==== SELECTED EXTRACT ====
# Places to take the bow out



## nateysmith (May 13, 2013)

I am looking for places that are legal to shoot my bow in the alpine, cedar hills, american fork, pleasant grove area that don't cost money. I know some of the cities have different laws, but I wasn't sure if there was an area that people take their bows out for shooting that was close to home. I know of a few places that cost money, but I am just looking for something that I could just run over there and send some arrows down range real quick without running into legality issues.

Thanks in advance!


----------



## mycoltbug (Jan 21, 2013)

Go to battle Creek park in PG hike up the hill until you are above the powerline and shoot away.


----------



## nateysmith (May 13, 2013)

Thanks, I will do that! I am assuming you mean https://www.google.com/maps/dir//E+...c19fd63dd52700e!2m2!1d-111.700833!2d40.362892


----------



## mycoltbug (Jan 21, 2013)

Yeah anywhere along that part of the mountain as long as you are above the power line is legal, I've spoken to both the city and county to get official confirmation. Usually I take the path right before the water tank on the north side of the road and follow that north until I get above the powerlines. Lots of good areas to shoot up there.


----------



## nateysmith (May 13, 2013)

mycoltbug said:


> Yeah anywhere along that part of the mountain as long as you are above the power line is legal, I've spoken to both the city and county to get official confirmation. Usually I take the path right before the water tank on the north side of the road and follow that north until I get above the powerlines. Lots of good areas to shoot up there.


I think I will head out there today weather permitting. Thanks for the tip!


----------
====
- [REQUIRED ACTIONS]
**A)** Summarize the forum thread in two sentences.
**B)** Edit the forum thread from "# Places to" up to and including "Thanks in advance!", changing "arrows" to "shots".
The data that comes next is separate material and has no connection to the forum thread.
==== RECORDS SHOWN ====
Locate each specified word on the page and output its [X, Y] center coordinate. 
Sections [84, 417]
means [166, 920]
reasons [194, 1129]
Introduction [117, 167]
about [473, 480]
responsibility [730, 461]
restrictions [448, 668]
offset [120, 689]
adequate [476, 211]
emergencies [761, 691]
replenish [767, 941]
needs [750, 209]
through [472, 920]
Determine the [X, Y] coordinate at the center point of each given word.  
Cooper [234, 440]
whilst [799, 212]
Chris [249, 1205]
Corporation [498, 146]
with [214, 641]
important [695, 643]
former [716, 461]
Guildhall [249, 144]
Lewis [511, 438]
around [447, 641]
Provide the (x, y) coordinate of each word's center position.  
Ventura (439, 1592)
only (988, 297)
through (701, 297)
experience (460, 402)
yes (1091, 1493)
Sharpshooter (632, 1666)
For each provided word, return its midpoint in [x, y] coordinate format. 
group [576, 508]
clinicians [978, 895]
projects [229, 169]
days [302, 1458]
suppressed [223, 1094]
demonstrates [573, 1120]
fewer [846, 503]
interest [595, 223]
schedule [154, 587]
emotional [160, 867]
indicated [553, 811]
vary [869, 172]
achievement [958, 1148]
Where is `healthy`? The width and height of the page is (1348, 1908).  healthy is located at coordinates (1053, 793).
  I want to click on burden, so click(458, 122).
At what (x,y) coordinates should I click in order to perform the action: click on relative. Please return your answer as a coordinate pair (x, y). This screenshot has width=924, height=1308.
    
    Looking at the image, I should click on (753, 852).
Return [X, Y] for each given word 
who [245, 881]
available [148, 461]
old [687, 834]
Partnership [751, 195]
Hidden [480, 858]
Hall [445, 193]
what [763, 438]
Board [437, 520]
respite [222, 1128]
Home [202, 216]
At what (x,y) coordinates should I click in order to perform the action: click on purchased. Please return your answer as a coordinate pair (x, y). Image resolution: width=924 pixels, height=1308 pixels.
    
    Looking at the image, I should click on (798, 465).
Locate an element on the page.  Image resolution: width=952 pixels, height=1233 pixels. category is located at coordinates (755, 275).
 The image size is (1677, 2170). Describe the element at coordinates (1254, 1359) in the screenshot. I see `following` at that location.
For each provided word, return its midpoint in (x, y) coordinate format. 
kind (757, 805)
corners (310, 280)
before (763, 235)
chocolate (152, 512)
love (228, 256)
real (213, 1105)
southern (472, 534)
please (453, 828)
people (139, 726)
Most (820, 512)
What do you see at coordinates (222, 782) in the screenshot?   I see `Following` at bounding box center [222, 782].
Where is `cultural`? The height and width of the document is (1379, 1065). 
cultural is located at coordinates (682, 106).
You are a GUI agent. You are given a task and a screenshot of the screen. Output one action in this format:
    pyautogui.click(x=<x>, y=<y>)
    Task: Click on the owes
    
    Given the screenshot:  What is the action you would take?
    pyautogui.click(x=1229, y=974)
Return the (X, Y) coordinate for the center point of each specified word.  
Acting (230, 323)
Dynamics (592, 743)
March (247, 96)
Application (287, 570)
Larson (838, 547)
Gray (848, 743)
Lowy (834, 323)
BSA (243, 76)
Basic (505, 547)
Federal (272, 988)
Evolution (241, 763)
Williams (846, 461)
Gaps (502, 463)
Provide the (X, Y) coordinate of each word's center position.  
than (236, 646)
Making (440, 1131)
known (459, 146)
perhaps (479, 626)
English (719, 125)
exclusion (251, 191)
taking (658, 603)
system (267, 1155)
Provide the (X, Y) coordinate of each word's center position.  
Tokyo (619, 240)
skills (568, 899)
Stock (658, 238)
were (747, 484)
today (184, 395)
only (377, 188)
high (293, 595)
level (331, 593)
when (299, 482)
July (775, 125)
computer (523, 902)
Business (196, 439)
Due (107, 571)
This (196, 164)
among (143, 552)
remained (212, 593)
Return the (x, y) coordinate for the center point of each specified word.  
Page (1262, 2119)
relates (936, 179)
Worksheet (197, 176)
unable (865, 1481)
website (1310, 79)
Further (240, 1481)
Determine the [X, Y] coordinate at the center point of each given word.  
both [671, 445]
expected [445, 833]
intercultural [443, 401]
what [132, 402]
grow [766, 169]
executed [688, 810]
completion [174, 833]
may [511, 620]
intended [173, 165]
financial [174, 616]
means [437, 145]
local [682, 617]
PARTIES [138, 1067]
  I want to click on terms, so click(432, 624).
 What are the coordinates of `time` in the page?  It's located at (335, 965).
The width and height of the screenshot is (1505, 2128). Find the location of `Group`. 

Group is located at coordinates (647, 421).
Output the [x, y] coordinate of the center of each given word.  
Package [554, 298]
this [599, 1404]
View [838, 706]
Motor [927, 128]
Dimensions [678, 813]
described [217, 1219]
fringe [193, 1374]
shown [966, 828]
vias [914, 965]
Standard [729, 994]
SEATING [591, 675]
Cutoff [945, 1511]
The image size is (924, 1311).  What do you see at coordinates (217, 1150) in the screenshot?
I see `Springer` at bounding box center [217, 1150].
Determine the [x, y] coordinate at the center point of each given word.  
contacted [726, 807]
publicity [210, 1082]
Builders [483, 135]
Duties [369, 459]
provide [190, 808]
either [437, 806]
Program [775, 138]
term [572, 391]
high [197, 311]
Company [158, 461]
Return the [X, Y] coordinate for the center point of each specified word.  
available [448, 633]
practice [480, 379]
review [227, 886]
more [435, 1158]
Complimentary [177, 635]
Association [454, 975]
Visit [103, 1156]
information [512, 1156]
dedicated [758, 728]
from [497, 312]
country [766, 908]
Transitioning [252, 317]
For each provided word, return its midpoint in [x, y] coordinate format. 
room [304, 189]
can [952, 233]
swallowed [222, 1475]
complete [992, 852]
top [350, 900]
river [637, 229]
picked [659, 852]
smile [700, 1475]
====
- [ANSWERS]
**A)** A user asks for a free, legal place close to home to shoot a bow. Another user recommends Battle Creek park in PG, says that anywhere on that part of the mountain above the power line is legal after confirming it with the city and county, and the first user plans to head out there.

**B)**
# Places to take the bow out



## nateysmith (May 13, 2013)

I am looking for places that are legal to shoot my bow in the alpine, cedar hills, american fork, pleasant grove area that don't cost money. I know some of the cities have different laws, but I wasn't sure if there was an area that people take their bows out for shooting that was close to home. I know of a few places that cost money, but I am just looking for something that I could just run over there and send some shots down range real quick without running into legality issues.

Thanks in advance!